Ronon fixes his friend with a very steely look, the one that asked ‘Can I shoot her yet?’ without saying any words. Yeah, yeah, yeah, Sheppard knew. As Lorne had put it, Kenmore is Kenmore. And Sheppard was more and more finding out what ‘Kenmore’ meant exactly. Ronon turns and looks back behind him at the Lieutenant walking towards the next hut. She staggers for a moment then goes down. Holy crap! Sheppard and the others bolt for her. Lorne outpaces them all and falls to his knees beside his friend.
“Urs,” he asks, suddenly flashing back to screaming for her life as he dug her unconscious body out from beneath the rubble of the half a warehouse wall that had fallen on her, “Ursula?”
She wasn’t responding. He rolls her over and puts his hand against her throat. Sheppard turns to Ronon as Rodney whips out his lifesigns detector, kneels down beside Kenmore, and starts scanning her with it.
“I thought you said nothing had happened,” Sheppard hisses at Ronon, pissed.

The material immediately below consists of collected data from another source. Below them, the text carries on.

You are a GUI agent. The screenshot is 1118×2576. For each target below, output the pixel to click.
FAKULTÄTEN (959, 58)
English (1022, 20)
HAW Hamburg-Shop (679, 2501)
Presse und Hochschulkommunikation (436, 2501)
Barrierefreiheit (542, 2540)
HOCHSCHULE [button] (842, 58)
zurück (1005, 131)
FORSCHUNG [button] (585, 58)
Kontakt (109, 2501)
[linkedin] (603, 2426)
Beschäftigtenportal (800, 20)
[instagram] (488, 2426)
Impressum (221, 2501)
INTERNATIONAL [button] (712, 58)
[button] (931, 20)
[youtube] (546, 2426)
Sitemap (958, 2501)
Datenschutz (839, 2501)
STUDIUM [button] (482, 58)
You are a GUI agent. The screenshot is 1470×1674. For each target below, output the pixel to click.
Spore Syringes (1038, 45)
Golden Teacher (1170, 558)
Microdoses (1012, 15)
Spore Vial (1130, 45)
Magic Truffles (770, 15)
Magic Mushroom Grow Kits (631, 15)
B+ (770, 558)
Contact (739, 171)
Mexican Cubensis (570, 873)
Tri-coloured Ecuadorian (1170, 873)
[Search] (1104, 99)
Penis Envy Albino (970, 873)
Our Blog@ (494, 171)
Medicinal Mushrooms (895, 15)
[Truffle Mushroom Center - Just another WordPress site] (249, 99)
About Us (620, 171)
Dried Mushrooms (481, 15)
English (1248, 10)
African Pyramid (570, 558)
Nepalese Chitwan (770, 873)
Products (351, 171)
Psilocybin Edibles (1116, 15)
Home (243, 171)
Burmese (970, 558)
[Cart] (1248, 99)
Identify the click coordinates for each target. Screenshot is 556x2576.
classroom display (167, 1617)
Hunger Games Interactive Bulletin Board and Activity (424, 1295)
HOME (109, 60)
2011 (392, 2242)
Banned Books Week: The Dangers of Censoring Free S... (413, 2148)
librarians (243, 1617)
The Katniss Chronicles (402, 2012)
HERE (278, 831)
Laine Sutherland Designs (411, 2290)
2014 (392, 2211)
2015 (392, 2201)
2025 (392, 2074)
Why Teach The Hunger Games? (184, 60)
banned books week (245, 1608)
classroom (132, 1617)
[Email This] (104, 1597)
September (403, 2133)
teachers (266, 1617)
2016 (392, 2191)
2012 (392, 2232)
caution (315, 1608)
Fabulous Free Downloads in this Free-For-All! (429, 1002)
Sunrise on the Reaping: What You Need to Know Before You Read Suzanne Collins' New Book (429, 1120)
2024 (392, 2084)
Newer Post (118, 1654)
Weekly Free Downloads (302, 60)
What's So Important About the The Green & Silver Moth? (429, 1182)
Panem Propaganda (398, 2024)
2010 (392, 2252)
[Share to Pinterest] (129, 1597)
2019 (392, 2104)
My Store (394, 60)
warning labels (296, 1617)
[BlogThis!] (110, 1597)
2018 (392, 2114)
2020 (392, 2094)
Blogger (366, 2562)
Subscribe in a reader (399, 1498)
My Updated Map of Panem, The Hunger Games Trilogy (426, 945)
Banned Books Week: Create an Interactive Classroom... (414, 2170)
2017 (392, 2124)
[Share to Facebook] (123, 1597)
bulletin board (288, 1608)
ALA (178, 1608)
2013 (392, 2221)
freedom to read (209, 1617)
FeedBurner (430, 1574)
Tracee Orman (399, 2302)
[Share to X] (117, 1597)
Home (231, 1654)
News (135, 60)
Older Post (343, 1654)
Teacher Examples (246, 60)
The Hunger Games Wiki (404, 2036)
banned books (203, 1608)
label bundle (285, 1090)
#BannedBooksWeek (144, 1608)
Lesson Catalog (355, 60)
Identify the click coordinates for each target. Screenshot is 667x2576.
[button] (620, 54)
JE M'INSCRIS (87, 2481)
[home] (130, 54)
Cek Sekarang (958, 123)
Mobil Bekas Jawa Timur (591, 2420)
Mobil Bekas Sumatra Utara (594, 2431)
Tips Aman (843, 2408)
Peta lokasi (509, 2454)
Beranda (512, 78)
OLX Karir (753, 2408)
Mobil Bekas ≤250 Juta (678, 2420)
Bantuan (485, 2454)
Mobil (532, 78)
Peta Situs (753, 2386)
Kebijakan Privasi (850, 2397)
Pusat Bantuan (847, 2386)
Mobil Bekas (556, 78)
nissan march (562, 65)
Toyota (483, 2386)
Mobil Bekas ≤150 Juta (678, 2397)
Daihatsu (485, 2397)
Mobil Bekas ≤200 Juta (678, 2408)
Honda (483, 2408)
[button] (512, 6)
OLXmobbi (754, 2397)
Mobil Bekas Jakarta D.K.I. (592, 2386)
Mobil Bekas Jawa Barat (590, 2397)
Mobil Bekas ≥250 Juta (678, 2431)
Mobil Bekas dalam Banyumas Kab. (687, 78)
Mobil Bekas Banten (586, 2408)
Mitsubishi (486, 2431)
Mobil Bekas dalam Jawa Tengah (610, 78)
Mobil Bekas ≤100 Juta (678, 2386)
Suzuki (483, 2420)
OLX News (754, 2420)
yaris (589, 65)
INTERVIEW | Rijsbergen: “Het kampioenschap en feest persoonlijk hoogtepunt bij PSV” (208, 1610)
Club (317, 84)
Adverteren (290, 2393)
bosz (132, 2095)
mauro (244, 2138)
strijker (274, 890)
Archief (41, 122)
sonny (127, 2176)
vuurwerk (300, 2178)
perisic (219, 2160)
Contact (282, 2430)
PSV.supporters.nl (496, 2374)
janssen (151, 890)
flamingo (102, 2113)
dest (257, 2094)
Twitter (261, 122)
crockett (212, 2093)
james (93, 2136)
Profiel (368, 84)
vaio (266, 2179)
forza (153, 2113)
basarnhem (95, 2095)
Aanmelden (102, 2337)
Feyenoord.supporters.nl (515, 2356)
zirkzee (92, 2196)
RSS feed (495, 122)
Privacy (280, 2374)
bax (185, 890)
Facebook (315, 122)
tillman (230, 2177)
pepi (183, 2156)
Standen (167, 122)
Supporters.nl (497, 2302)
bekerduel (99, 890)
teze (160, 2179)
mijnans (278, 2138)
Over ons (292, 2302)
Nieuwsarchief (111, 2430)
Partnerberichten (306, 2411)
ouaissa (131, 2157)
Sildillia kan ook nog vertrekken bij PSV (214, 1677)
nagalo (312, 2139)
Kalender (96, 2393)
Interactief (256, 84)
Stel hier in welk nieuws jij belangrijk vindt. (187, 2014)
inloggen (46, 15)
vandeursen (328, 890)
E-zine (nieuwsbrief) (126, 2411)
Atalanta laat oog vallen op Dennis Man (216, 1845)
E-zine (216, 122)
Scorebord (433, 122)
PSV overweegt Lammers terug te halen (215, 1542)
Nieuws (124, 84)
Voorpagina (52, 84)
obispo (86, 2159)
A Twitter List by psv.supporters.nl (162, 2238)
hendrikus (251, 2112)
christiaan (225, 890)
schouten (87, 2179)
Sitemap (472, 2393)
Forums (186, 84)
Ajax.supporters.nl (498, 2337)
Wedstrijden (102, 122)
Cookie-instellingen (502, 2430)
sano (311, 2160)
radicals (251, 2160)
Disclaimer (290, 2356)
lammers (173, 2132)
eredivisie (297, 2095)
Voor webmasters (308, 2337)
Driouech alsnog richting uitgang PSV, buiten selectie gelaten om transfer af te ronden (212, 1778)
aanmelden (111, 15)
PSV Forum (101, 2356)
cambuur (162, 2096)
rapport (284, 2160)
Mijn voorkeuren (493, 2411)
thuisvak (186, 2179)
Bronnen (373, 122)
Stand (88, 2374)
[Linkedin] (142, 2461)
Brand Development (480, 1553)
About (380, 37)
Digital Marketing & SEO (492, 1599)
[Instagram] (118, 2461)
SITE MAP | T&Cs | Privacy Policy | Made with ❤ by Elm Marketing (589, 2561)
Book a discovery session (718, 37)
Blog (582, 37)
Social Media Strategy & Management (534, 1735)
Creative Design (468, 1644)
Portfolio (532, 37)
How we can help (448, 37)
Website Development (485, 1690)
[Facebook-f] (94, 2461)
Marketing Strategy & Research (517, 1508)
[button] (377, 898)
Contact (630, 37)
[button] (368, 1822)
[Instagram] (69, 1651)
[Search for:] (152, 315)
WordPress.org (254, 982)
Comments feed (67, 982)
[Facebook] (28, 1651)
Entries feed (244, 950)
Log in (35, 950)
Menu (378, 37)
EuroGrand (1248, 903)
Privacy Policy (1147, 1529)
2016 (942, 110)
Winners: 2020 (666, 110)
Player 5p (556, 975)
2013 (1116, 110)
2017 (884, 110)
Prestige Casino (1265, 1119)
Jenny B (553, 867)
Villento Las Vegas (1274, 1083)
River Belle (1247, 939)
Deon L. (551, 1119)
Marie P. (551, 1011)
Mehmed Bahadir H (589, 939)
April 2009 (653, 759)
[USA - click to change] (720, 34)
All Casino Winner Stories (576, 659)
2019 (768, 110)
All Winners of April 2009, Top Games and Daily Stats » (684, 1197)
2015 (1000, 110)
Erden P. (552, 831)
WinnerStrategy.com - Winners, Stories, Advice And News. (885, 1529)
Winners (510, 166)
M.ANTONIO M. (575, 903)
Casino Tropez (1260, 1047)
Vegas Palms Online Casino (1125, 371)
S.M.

“It didn’t. I checked people, she checked people. That was it.”
Sheppard turns to Teyla, “Has anybody reported an infection?”
“Did anybody report any of the villagers having a disease? Something that could be communicable in any way?”
“No,” Teyla repeats, “None at all. They have said nothing save for the injuries they sustained in the fires.”
“Wait, wait, stop,” McKay spoke up suddenly, putting his hand out in the air signaling for them to ease up, “Don’t treat her.”
Lorne looked horrified, “Why not?”
“What is it Rodney,” Sheppard asks.
“She’s asleep,” Rodney tells them.
“What,” Sheppard asks, caught off guard by the answer.
Rodney comes to his feet and hands the detector to Sheppard, “Look. There’s no sign of infection or contagions of any sort. She simply passed out…from exhaustion. It does show that.”
Sheppard looks the detector’s findings over for a moment then glances beneath his view of the detector down at Kenmore. He frowns.
“Okay, let’s get her inside and get her on a bed,” he orders.
Lorne and McKay start to get the Lieutenant up.